→ **EXERCISE OBJECTIVE**
Rewrite the part of the conversation about genetic testing between "Rena: Ok. I" and "more expensive then?", inclusive, changing every "probe" to "panel".

Rena: Ok. I was gonna say if you have more than one children can you reuse the probe?
Teresa: So you build it once at the very beginning, before, so you need to build it before you start your IVF cycle, because you want to make sure that it's done before we have any embryos in the lab to test, and once it's built, it's there forever. And see if you need to do future IVF cycles, you know more than one you don't have to take time to build the probe again and once it's done, it's done. The only time that we've ever had to redo all this, if someone switched partners is.
Rena: And then for this I hate to ask, but is this one much more expensive then?
Teresa: It does tend to be much more expensive. The test usually runs a couple $1000 I would say, but I have seen lately and particularly the major insurance companies be actually there. If there is a genetic indication so if that family is at risk to have a child with a genetic disorder and it's a definable risk we know it's there. I am seeing a lot of insurance companies start to cover it.
Rena: Well, it just makes sense because for them, a couple of $1000 versus then the care for a person with…
Teresa: It makes huge sense. So, we’re starting to see that happen a lot. And now that, for me at least, is often dictating what lab I’m using. Because different insurance companies have different PGT labs that their in network with and for the majority of you know, genetic conditions, I have to be honest, it doesn't make a huge difference. There are a handful of conditions where I might recommend one lab over another, building the probe, you can use different, there are different approaches to that different technologies for most conditions one technology is as good as the other it’s just that lab’s particular specialty. But there are certain conditions that I might recommend one lab over another.
Dara: And in terms of the major people that you typically suggest this for…
Teresa: Yes.
Dara: Are there any common threads that you see?
Teresa: Yep. So going back to what we were talking about earlier, those recessive conditions. If a couple does come back, where both the egg and the sperm source, both members of that pairing are carriers for the same disease, that's when we can create a probe. So we know that couple has a risk of having a child with a specific condition. We could build a pro for that condition.
Rena: So what are some examples?
Teresa: Sure. So I would say some of the common ones, cystic fibrosis that’s a common one for two members of a couple to be carriers for. Sickle cell anemia. Tay Sachs. There's a couple of other ones that we're seeing more frequently. We’re seeing a very high carrier frequency in the general population for something called non syndromic hearing loss?
Dara: I have not heard of that.
Teresa: It’s now included on the carrier screening. So we're seeing it. You know, people be screened for it a lot more often. It's basically hearing loss in the absence of other you know, sort of any other bodily or issues. So we don't see typically an effect on lifespan or intelligence. But it does obviously it is a disability. It can be quite impactful. So we're seeing that pop up. A lot of people do PGT for that.
Dara: What about BRCA? The BRCA gene.
Teresa: So BRCA is not something that's typically screened on the carrier screenings. This is sort of a great question that ties in multiple things. So when we do that carrier screening that we were talking about, we're only testing for recessive conditions, or things that you might be at reproductive risk for that you don't know about that aren’t impacting your own health. BRCA and other conditions and its same category or what we call dominant conditions. So they’re conditions where a patient or partner could actually have that condition themselves. For BRCA, that condition is hereditary breast and ovarian cancer. But there are other dominant conditions that we might see a couple walk in, and one member of the couple has a dominant genetic condition. They can also use PGT to avoid passing that to the next generation. So I do see people use that for a number of different dominant conditions. Usually ones that are either associated with cancer syndromes or are later adult onset. So they may be in their reproductive years and not yet be having an impact on their life. But wanting to make sure it doesn't get passed on to the next generation.

→ **SUPPLIED RECORDS**

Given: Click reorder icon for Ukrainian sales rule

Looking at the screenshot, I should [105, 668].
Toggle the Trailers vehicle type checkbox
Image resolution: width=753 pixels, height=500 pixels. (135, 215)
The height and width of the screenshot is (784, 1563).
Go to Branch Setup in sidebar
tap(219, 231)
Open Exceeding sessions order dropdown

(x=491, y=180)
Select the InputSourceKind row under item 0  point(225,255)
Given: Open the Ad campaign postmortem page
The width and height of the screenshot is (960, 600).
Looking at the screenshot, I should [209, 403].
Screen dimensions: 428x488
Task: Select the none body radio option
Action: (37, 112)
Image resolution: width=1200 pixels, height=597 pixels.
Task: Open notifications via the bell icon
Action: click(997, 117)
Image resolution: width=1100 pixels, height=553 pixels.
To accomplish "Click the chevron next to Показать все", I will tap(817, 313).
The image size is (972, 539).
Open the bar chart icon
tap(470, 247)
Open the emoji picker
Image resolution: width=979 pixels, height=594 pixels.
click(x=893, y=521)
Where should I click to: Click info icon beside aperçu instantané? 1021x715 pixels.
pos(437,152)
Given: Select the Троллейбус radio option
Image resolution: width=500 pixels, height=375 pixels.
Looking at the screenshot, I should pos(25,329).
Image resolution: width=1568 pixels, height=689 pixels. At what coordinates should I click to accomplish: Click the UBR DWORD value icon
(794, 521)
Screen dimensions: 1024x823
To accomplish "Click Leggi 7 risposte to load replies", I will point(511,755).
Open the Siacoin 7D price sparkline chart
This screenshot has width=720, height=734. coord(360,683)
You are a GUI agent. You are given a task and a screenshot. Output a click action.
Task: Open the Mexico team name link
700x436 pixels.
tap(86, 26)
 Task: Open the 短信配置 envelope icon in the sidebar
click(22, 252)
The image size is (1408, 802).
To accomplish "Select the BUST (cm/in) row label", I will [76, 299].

→ **SOLUTION FOR THIS EXERCISE**
Rena: Ok. I was gonna say if you have more than one children can you reuse the panel?
Teresa: So you build it once at the very beginning, before, so you need to build it before you start your IVF cycle, because you want to make sure that it's done before we have any embryos in the lab to test, and once it's built, it's there forever. And see if you need to do future IVF cycles, you know more than one you don't have to take time to build the panel again and once it's done, it's done. The only time that we've ever had to redo all this, if someone switched partners is.
Rena: And then for this I hate to ask, but is this one much more expensive then?